Евгения Фахуртдинова
– Приехали! – страшным шёпотом сказал Хасан, подбежав к Мите.

– Кто приехал? «Куда?» — непонимающе спросил тот и посмотрел по сторонам.

– Да не дергайся ты! – глаза дворника испуганно расширились, – увидят же, что ты всё знаешь!

– Кто увидит? Что я знаю? – Митя уже начал сердиться и затряс кистью, которую держал в руке.

   Хасан медленно повернул голову, не меняя положение корпуса, и внимательно посмотрел вдаль. После чего так же медленно достал платок из кармана и деланно высморкался.

– Главное, ничем не выдать свой страх, – раздельно чеканя слова, сказал он и сделал вид, что отчаянно хочет чихнуть, но не может, махнул рукой, и с прежней медлительностью, аккуратно сложив платок, убрал обратно в карман и начал водить пальцем перед картиной, над которой только что работал Митя, и с умным видом добавил: – Это как будто я тебе что-то объясняю, советую...

   Тот ухмыльнулся, но ничего не сказал. Скрестил руки на груди и одобрительно закивал головой, наблюдая за Хасаном.

– Так... где у тебя карандаш? А, вот он! Вот прямо здесь и покажу тебе, как надо, – и он мелко-мелко черканул какое-то слово на самом холсте.

   Митя подался вперёд, пытаясь рассмотреть написанное.

– Рэкет?! – спокойно, и не без удивления произнёс он, посмотрев на дворника.

– Да зачем же вслух?! Они же услышать могут! Вон, на подходе! – замахал руками Хасан и схватил брошенную метлу. – Уходить тебе надо. Всё как есть отберут! Им, небось, и донесли уже, что ты картину продал сегодня.

– Ну что ты, в самом деле! Какой рэкет? Я понимаю, что торговцы сувенирами, матрёшками за своё место платят, – он достал из кармана рабочего фартука ластик и стал стирать написанное слово с холста, – но художников здесь никто не трогает. Так что не переживай!

   Хасан ничего не ответил и, помотав головой, направился в сторону театра имени Вахтангова.

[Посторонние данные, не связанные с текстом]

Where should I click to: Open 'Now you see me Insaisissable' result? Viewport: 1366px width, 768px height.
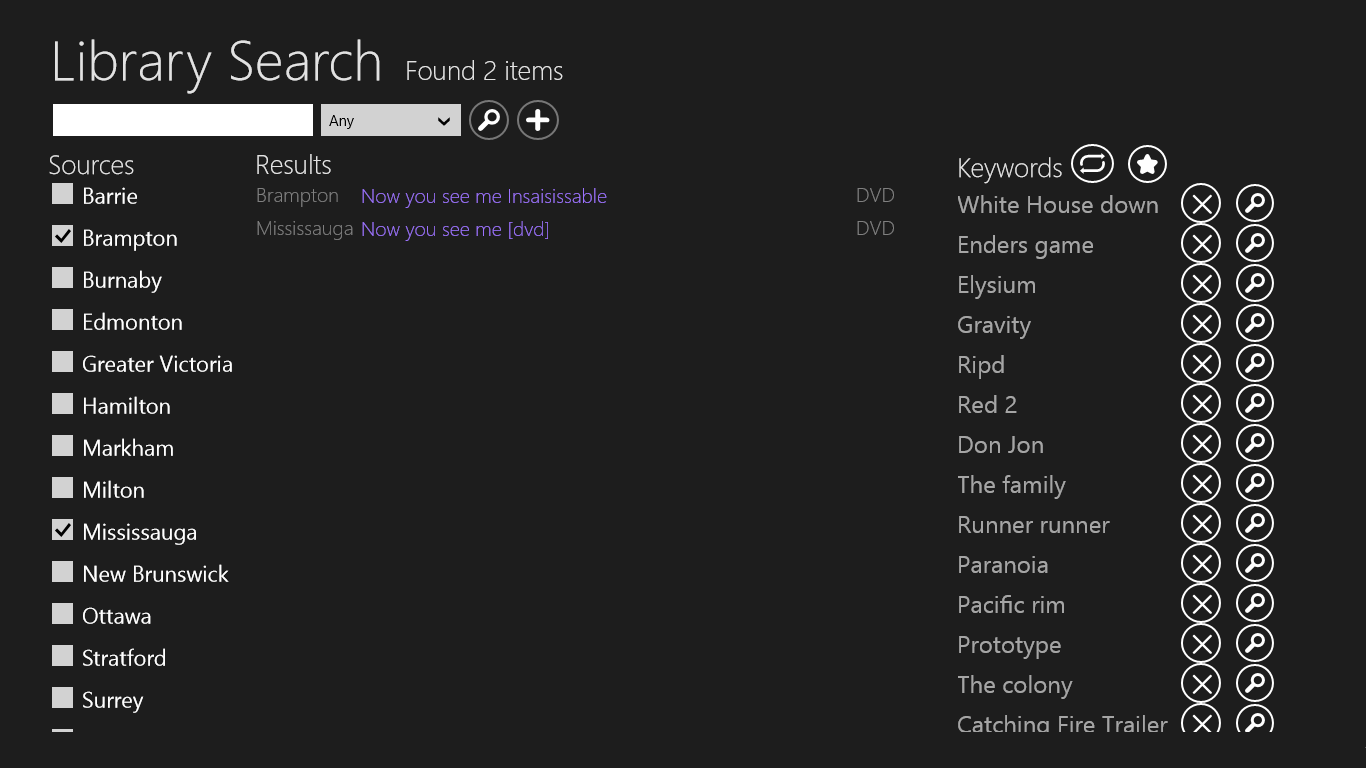tap(483, 196)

Только он скрылся из вида, как к нему подошли четыре парня.

– Малюем потихоньку, да? – спросил один из них и уставился на незаконченную работу Мити. – Здесь дорисуешь или дома?

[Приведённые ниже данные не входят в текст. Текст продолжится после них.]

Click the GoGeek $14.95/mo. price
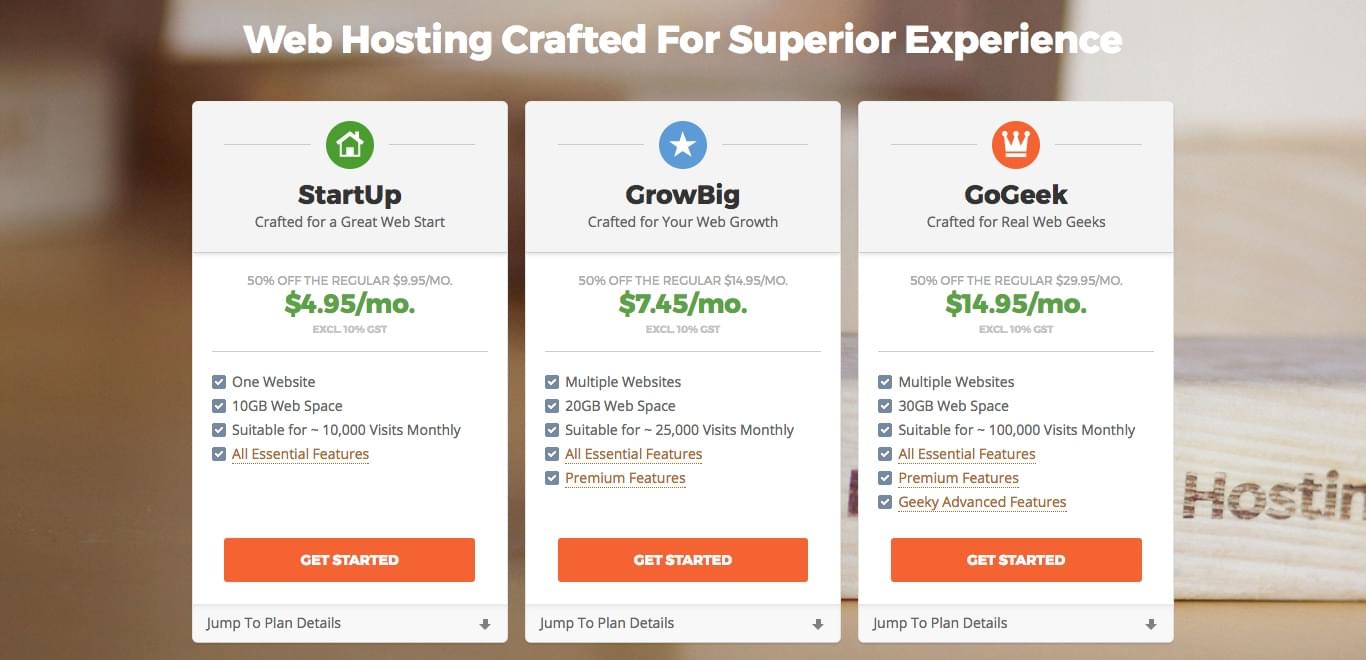Viewport: 1366px width, 660px height. click(1015, 304)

– Здесь, – сказал художник и посмотрел в глаза каждому из подошедших.

– Это смелое заявленьице, дядя! – продолжил парень. – Но за рабочее место платить надо.

– Когда это такой устав вышел? – улыбнулся он. – Братья-художники не в курсе.

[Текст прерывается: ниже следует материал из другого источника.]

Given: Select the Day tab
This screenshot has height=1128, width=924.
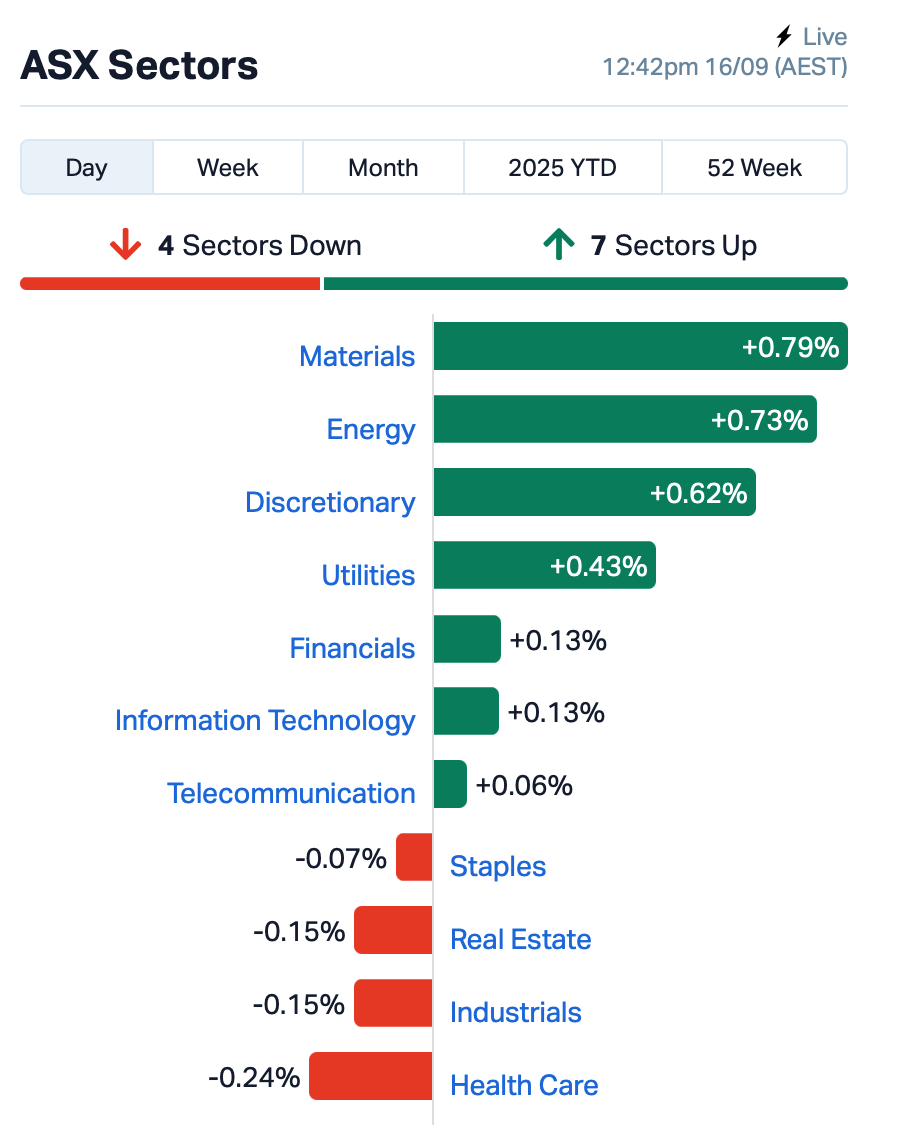Looking at the screenshot, I should 87,167.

– Значит, будешь одним из первых, кто в курсе! – отрезал оратор и подошёл к нему впритык. – За каждый час работы здесь нужно платить, а не хочешь – твои проблемы! Храмы иди малевать или в метро, чтоб не дуло, – и он обернулся на своих «коллег».

 Те, в свою очередь, начали поддакивать и переступать с ноги на ногу, словно перед прыжком. Эти телодвижения художника не смутили, но он немного подался назад и спиной задел один из железных каркасов, на котором держались картины.

– Аккуратнее! – неожиданно крикнул оратор. – Дмитрий Иванович, это вы, что ли?

   Митя внимательно пригляделся к парню, улыбнулся и хлопнул его по плечу.

– Васёк-Василёк! Я тебя не узнал.

– Пацаны, это учитель мой! Черчение у нас в тридцать шестой школе вёл, – радостно воскликнул оратор, – на Зачатьевском переулке.

   Пацаны одобрительно кивнули и зашагали дальше. Васёк обнял Митю и пожал ему руку.

– Вы уж извините, Дмитрий Иванович! Не признал. Работа такая, – и виновато развёл руками, – но вы не переживайте! – он ещё раз улыбнулся, и художнику показалось, что от этой улыбки даже веснушки Васи потеплели, а всё лицо сделалось совсем детским, добрым, искренним. – К вам больше никто не подойдёт, это я обещаю.

– Хорошо, – Митя тоже весь потеплел, вспомнил себя двадцатитрёхлетнего и то, как он учительствовал в этой школе. Само черчение ему не нравилось, но преподавать было по душе. С детьми он прекрасно ладил и как только замечал, что они стараются, тут же открывался им навстречу, помогал, чем мог.

– Ладно тогда, – стал прощаться Вася, – счастливо, Дмитрий Иванович! – и снова пожал ему руку.

– Пока, – произнёс он и бросил на него долгий взгляд, – помню, неплохо у тебя получалось чертить.

   Какая-то струна вдруг оборвалась на ровном лице Васи. Все черты резко переменились, желваки набухли, брови насупились, и две глубокие морщины выросли над переносицей. Он хотел что-то сказать, но передумал, посмотрел себе под ноги, потом бросил взгляд на Митю и, сплюнув, ушёл.